# would you date someone with a lazy eye



## olschool (Sep 3, 2011)

wud ya?


----------



## letitrock (Jan 10, 2009)

_yes, i would

_a lazy eye is where the skin sags over one doesn't it? It's not where you look left yet one of your eyes looks at the right?

Anyways, the male species can get away with more imperfections than women-a guy with wrinkles and crinkles at his eyes can look hot yet a woman with the same can look graceful or whatver but it's rare that she can be "hot"


----------



## rgrwng (Aug 25, 2011)

i thought lazy eye was when one eye just looks like it's half asleep. Lucy Liu has one, i think and she is pretty.

i would date. yes.


----------



## Glacial (Jun 16, 2010)

I think it would be highly superficial to exclude someone from ones dating prospects based solely on that physical feature. What if the rest of that person looked attractive? Also, most people do have physical flaws (i.e. weight, acne, and the list goes on). Lazy eyes can be corrected surgically anyway.


----------



## Nothingness (Oct 26, 2011)

Lazy eye, tail, horns and fur! You betcha!:yes


----------



## candiedsky (Aug 7, 2011)

Thom Yorke's got one, though he's not considered the most attractive person on the planet... I beg to differ.


----------



## AussiePea (Mar 27, 2007)

Yes


----------



## Misanthropic79 (May 6, 2011)

Yes, it's not an issue for me.


----------



## Siertes (Oct 27, 2011)

My left eye looks more closed than my right and no one has said yes to me yet heh...but by "lazy eye" I'm sure you mean those whose eyes sometimes look in different directions.

My answer is yes.


----------



## Minnow (Oct 22, 2011)

Yes I would. I've known a lot of people with lazy eyes, and I don't find them off-putting at all.


----------



## beansly (Sep 5, 2011)

I have Strabismus so there is no way I would ever exclude someone with a lazy eye out. Just like I would hope no one would do that to me.


----------



## Matomi (Sep 4, 2011)

Might be the odd one out here but nope.


----------



## Keith (Aug 30, 2008)

Yup its not a big deal to me.


----------



## RUFB2327 (Sep 28, 2008)

Yes, I would. That's not a big deal to me at all.


----------



## olschool (Sep 3, 2011)

beansly said:


> I have Strabismus so there is no way I would ever exclude someone with a lazy eye out. Just like I would hope no one would do that to me.


 imthe same way


----------



## Tugwahquah (Apr 13, 2011)

letitrock said:


> _yes, i would
> 
> _a lazy eye is where the skin sags over one doesn't it? It's not where you look left yet one of your eyes looks at the right?
> 
> Anyways, the male species can get away with more imperfections than women-a guy with wrinkles and crinkles at his eyes can look hot yet a woman with the same can look graceful or whatver but it's rare that she can be "hot"

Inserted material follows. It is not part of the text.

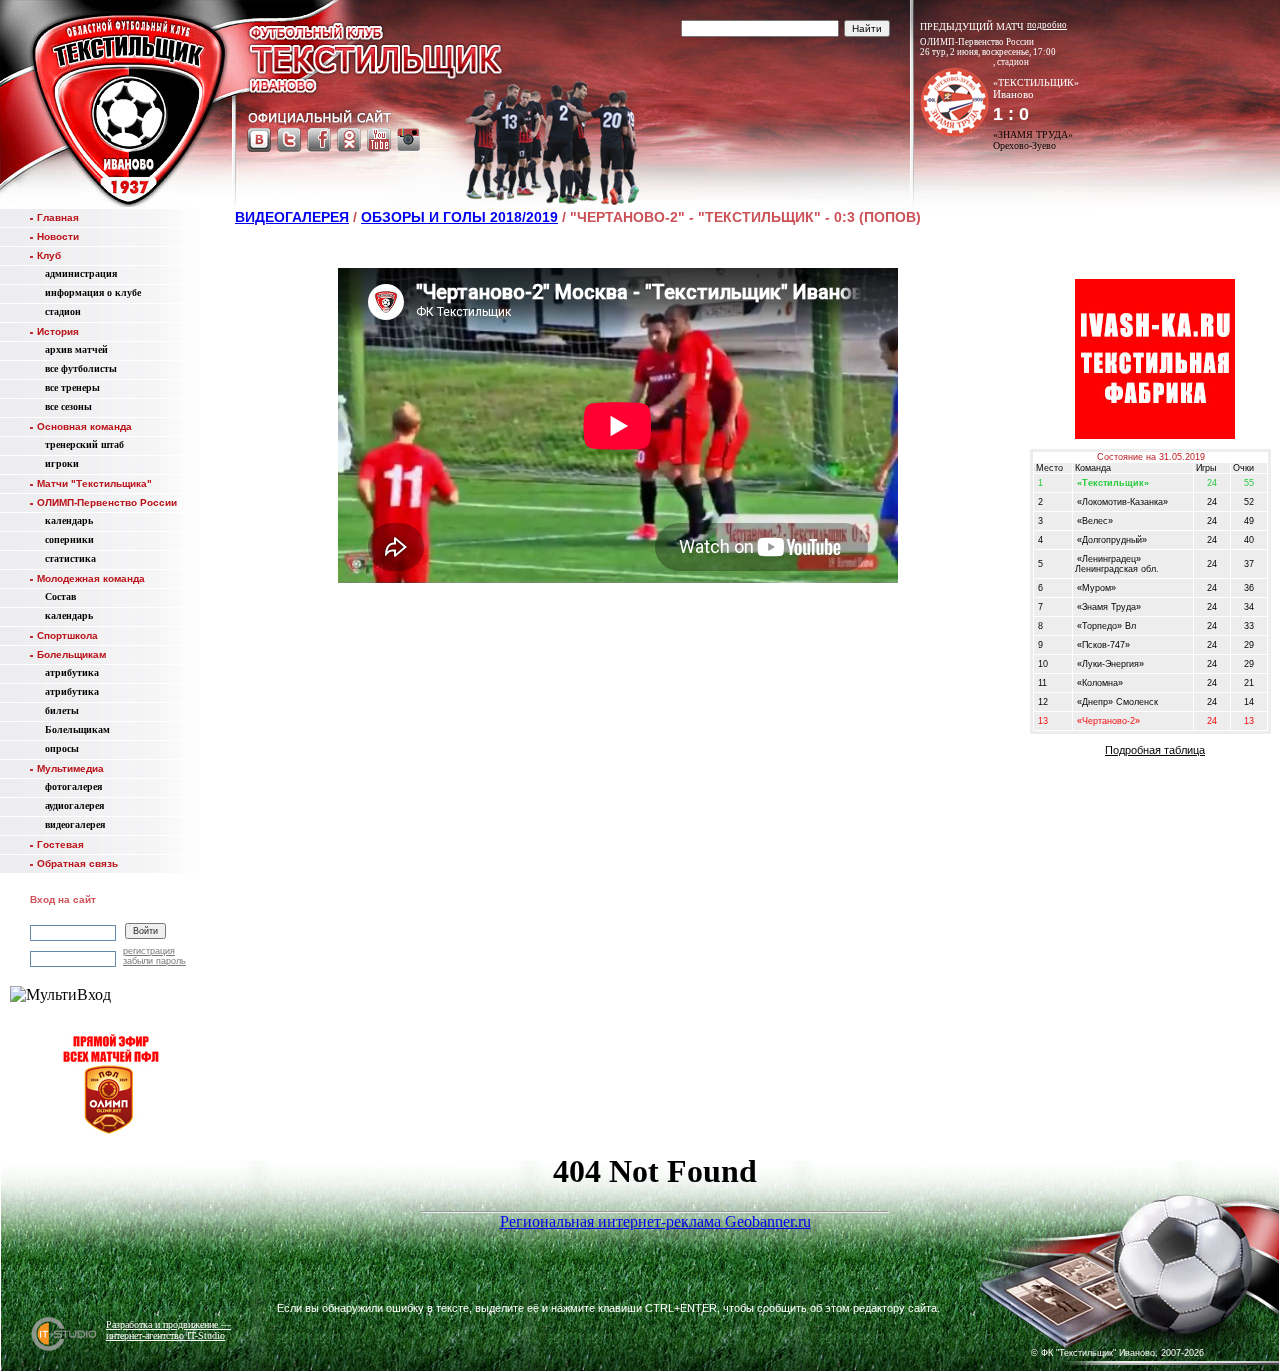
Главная (58, 217)
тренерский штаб (84, 444)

I think Paris still looks hot with a lazy eye.


----------



## cafune (Jan 11, 2011)

Yup, I would.


----------



## rnotlee (Oct 10, 2011)

If she's cute enough to tote a lazy eye, then I probably won't. My SA's just gonna kick in harder when I see that.


----------



## Addler (Apr 28, 2011)

My brother's got one, and it doesn't seem to bother his girlfriend


----------